Mobile based surveillance platform for detecting Zika virus among Spanish Delegates attending the Rio de Janeiro Olympic Games

PLoS One. 2018 Aug 22;13(8):e0201943. doi: 10.1371/journal.pone.0201943. eCollection 2018.

Abstract

Background: Zika virus has created a major epidemic in Central and South America, especially in Brazil, during 2015-16. The infection is strongly associated with fetal malformations, mainly microcephaly, and neurological symptoms in adults. During the preparation of the Rio de Janeiro Olympic Games in 2016, members of Olympic Delegations worldwide expressed their concern about the health consequences of being infected with Zika virus. A major risk highlighted by the scientific community was the impact on the spreading of the virus into new territories immediately after the Games.

Objectives: To detect real-time incidence of symptoms compatible with arboviral diseases and other tropical imported diseases among the Spanish Olympic Delegation (SOD) attending the Rio Olympic Games in 2016.

Methods: We developed a surveillance platform based on a mobile application installed in participant's smartphones that monitored the health status of the SOD through a daily interactive check of the user health status including geo-localization data. The results were evaluated by a study physician on-call through a web-based platform monitoring system. Participants presenting severe symptoms or those compatible with Zika infection prompted an alarm in the system triggering specialized medical assistance and allowing early detection and control of the introduction of arboviral diseases in Spain.

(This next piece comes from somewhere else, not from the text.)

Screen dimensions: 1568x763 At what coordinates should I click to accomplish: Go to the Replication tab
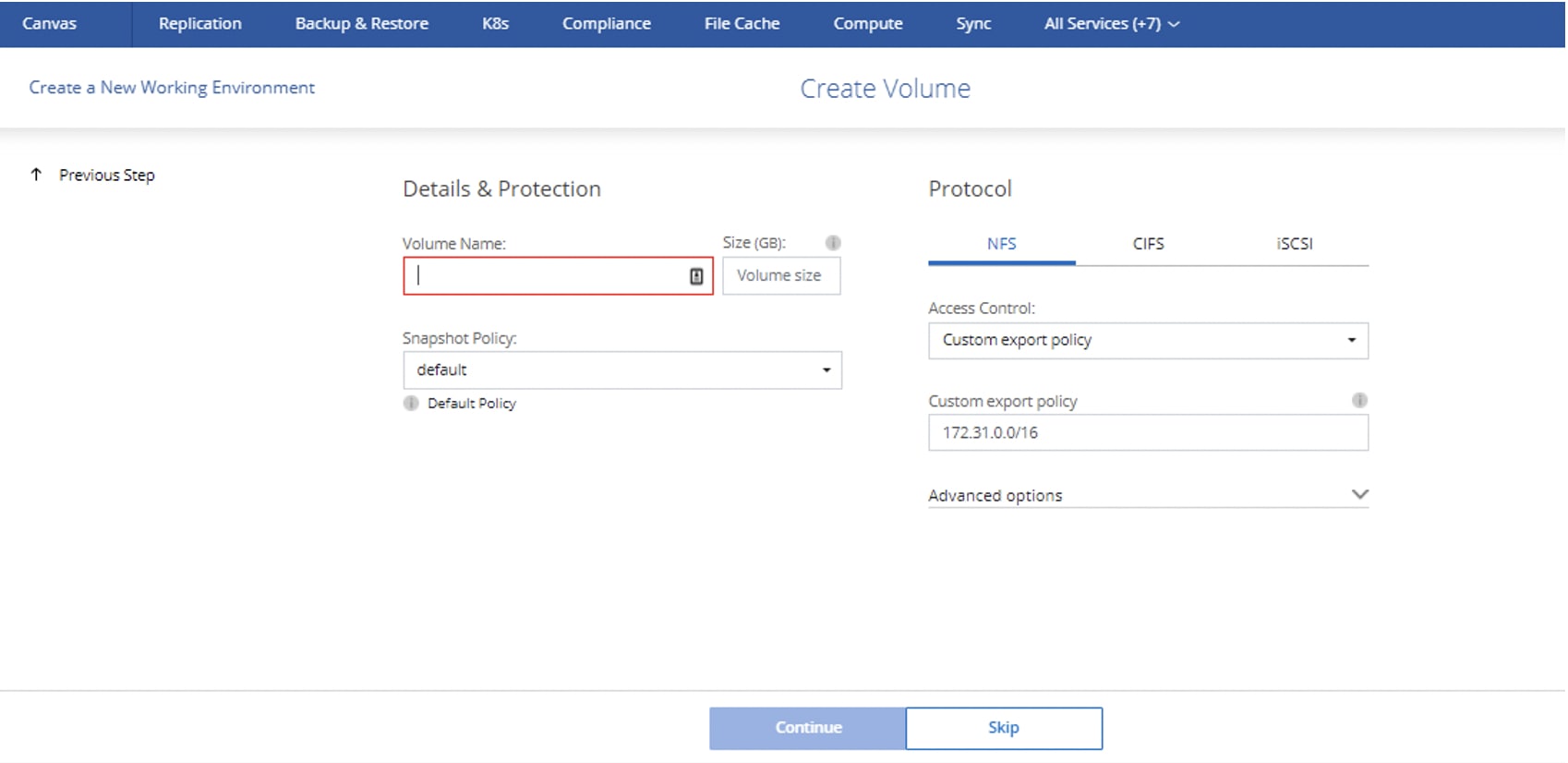point(199,24)
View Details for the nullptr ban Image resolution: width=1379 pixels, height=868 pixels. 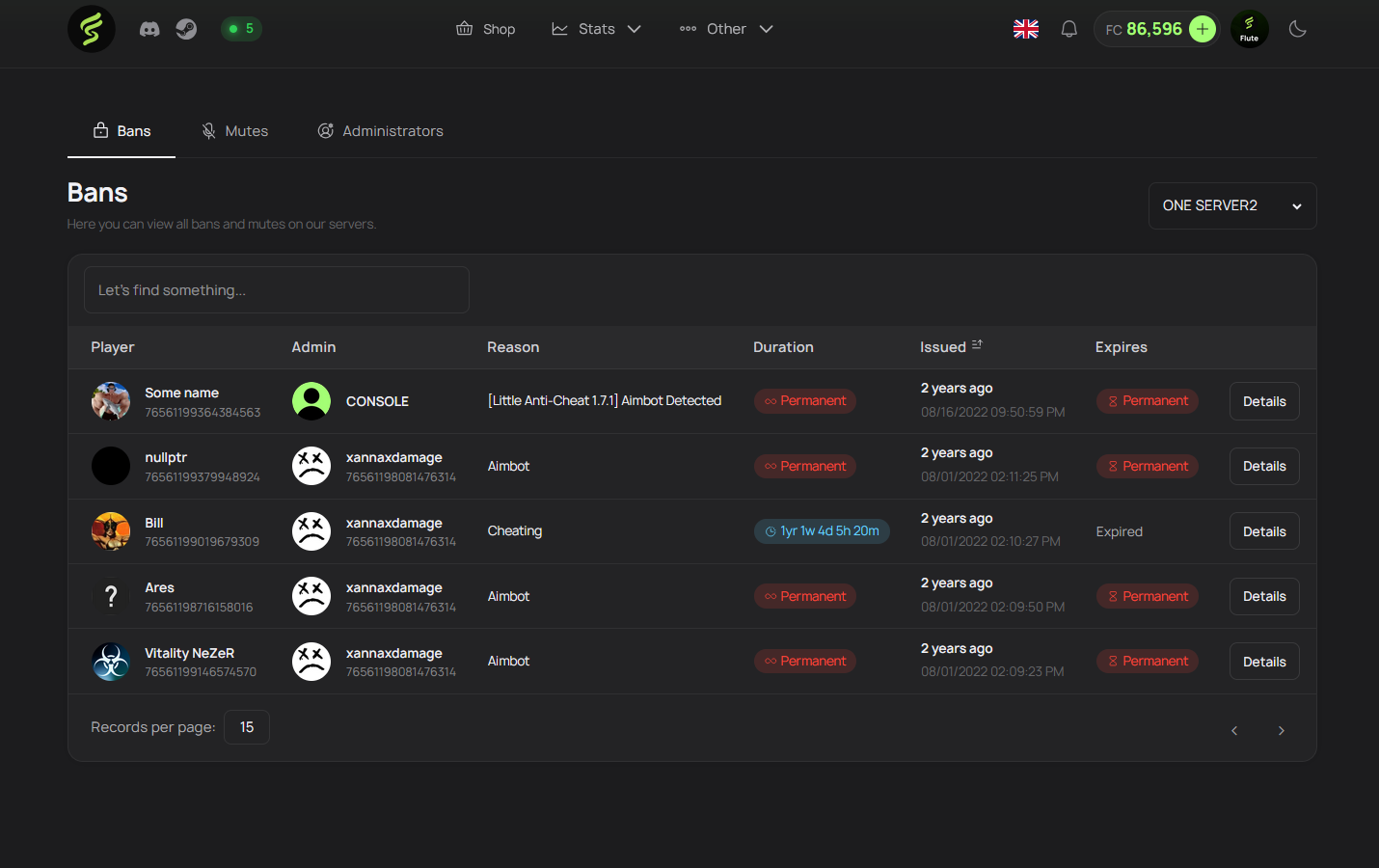(x=1263, y=466)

Summary of the results: The system was downloaded by 189 participants and used by 143 of them (76%). Median age was 38 years (IQR 16), and 134 (71%) were male. Mean duration of travel was 19 days (+/-9SD). During the Games the highest accumulated incidence observed was for headache: 6.06% cough: 5.30% and conjunctivitis: 3.03%. The incidence rate of cough during the Olympic Games was 1.1% per day per person, followed by headache 0.8% and 0.4% conjunctivitis or diarrhea. In our cohort we observed that non-athletes experienced more incidence of symptoms, except for incidence of cough which was the same in the two groups (1.1%). No participants reported symptoms fulfilling Zika definition case.

Conclusion: Our system did not find cases fulfilling Zika definition amongst participants of the SOD during the Games, consistent with limited cases of Zika in Rio during the Games. The app showed good usability and the web based monitoring platform allowed to manage infectious cases in real-time. The overall system has proven to serve as a real-time surveillance platform for detecting symptoms that could be present in tropical imported diseases, especially arboviral diseases, contributing to the preparedness for the introduction of vector borne-diseases in non-endemic countries.

Publication types

  • Research Support, Non-U.S. Gov't

MeSH terms

  • Brazil
  • Disease Outbreaks*
  • Female
  • Humans
  • Incidence
  • Internet
  • Male
  • Population Surveillance
  • Spain
  • Travel*
  • Travel-Related Illness*
  • Tropical Medicine
  • Zika Virus Infection / epidemiology*
  • Zika Virus Infection / virology*
  • Zika Virus*

Grants and funding

The Project was financed by fundings from Fundació La Caixa and Spanish Olympic Committe to develop it. The funders had no role in study design, data collection and analysis, decision to publish or preparation of the manuscript.